Cohen looked Rayner in the eye. “I want Annis as an SR44 male wants a female.”
“Are you kidding me?” Jovan said, pushing his hair behind his ear. “You sure have a
funny way of showing it. Females like to be treated with respect, Cohen. She’s never going to
want to sleep with you if you keep looking at her like you wish she were dead. I mean—”
“I’m very aware on how to treat a female, Jovan. Thanks, though.”
“Go back to the oath thing,” Talin said.
“I made a
Tambaran
. I did it right after I found out Mia died.”
There was a beat of silence.
“You’re serious?” Jovan asked.
“Yes.”
“Cohen—”
“I had to. I didn’t honor our mating while on this godforsaken mission. I wanted to honor
it in her death. So I did a ceremony and made the oath.”
“Like the full oath?” Talin asked.
Cohen nodded.
“With the knife?” Rayner asked.
“Yes, with my SR44 knife and all.”
There was a long beat of silence, and Talin let out a low whistle.
“I bet that shit hurt,” Jovan said.
“You have no idea.”
“And now you see Mia?” Rayner asked.
“Yep. I look at Annis, and there’s Mia right next to her.”
“You’re seriously seeing Mia?” Talin asked. “You didn’t tell me that.”
“Yes, I see Mia.”
Talin shook his head. “I would give my right arm and both my nuts to see my
lovren,
Lana, again. Are you on drugs? Hallucinogens? If so, what kind? And will you share?”
“No, I’m not on drugs, Talin. I’m drunk a lot, but no drugs.”
“When did you start seeing Mia?” Rayner asked.
“A few months ago.”
“Well, I guess I understand a little bit better. You want Annis, and there’s Mia next to her
all the time reminding you of your
Tambaran
,” Jovan said.
“Pretty much.
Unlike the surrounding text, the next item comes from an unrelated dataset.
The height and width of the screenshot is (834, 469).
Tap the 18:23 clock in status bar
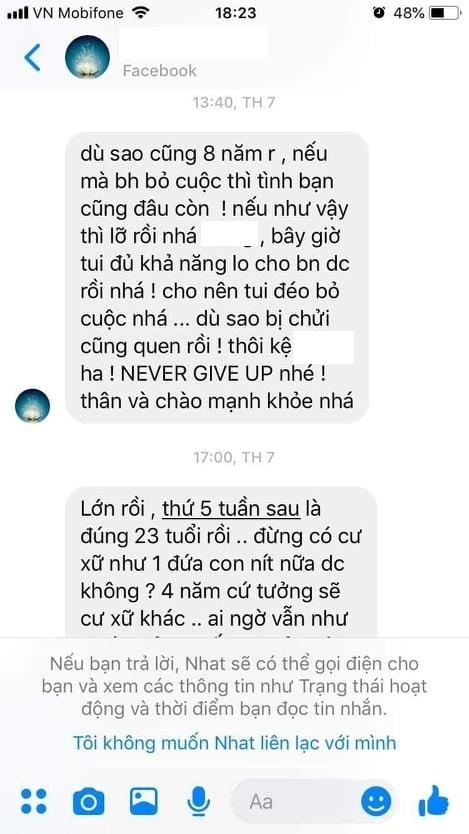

But there’s other stuff I can’t go into.”
“I think you need to,” Jovan said.
“Can’t, man. I’d be revealing shit that’s not mine to reveal.” He wasn’t about to tell
Rayner, Talin, and Jovan about the atrocities that Annis had been through and how strong she
was, or the fact that her strength pissed him off so badly simply because he didn’t have any. He
wasn’t going to share about his deep self-hatred of not honoring his Mia in life, and he certainly
wasn’t going to tell about his outright envy of Annis’s Warrior spirit.
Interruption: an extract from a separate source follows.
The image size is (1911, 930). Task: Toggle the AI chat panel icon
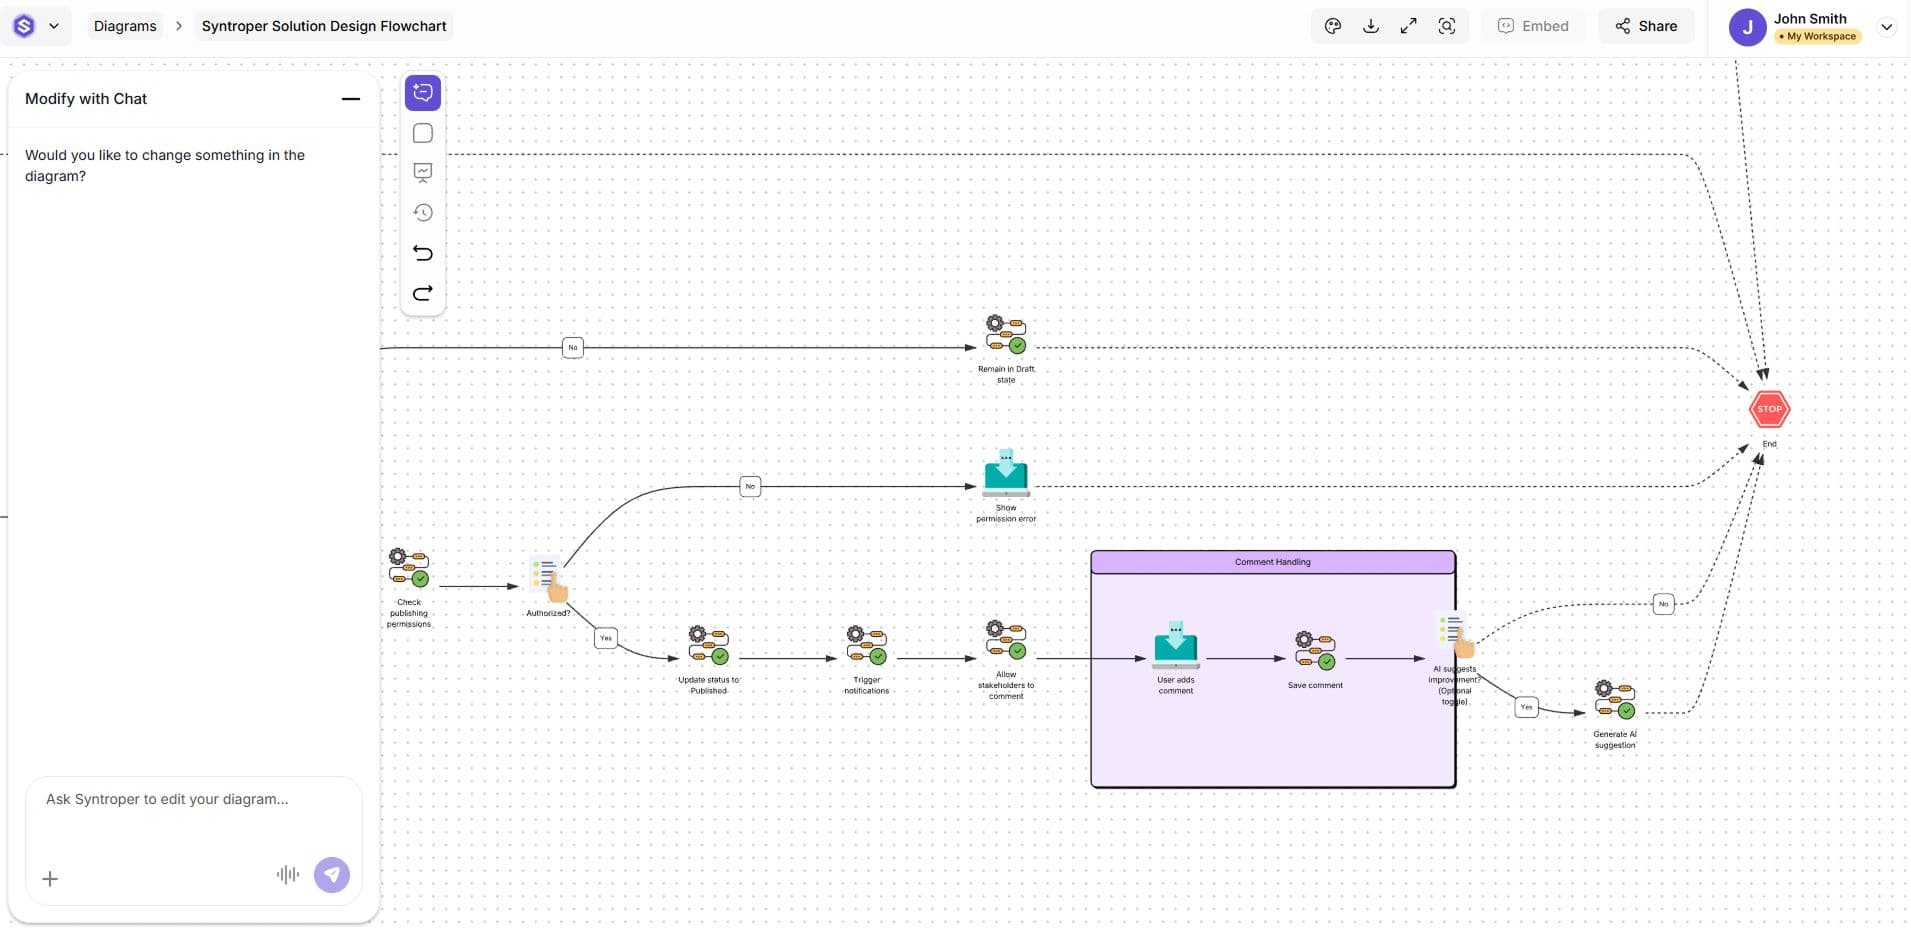pyautogui.click(x=423, y=93)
There was silence for a moment, and Cohen could feel their stares.
Jovan placed his hand on Cohen’s shoulder. “Are you serious, man? You think you can
see Mia?”
Cohen nodded his head.
Jovan removed his hand and looked at Rayner. “He believes he’s seeing Mia.”
“Fascinating,” Talin said.
Of course Jovan would use his gift—being able to get a glimpse of others’ emotions
through touch to see if Cohen was being truthful. They both probably thought he was losing it,
and maybe he was. Maybe Mia wasn’t real. It wasn’t like anyone else ever mentioned seeing her.
“You also got a whole lot of nasty dancing around in there, my friend,” Jovan said,
reaching for his beer. “You need to get that shit cleaned out, Cohen. It’ll eat you alive.”
“You realize that if I can see Mia it means she’s not dead, but she’s not alive either,
right?” Rayner asked.
Cohen nodded.
They sat in silence for another minute. Cohen waited for a sarcastic comment from one of
them, maybe some ribbing or some sage advice about all he needed to do was get laid.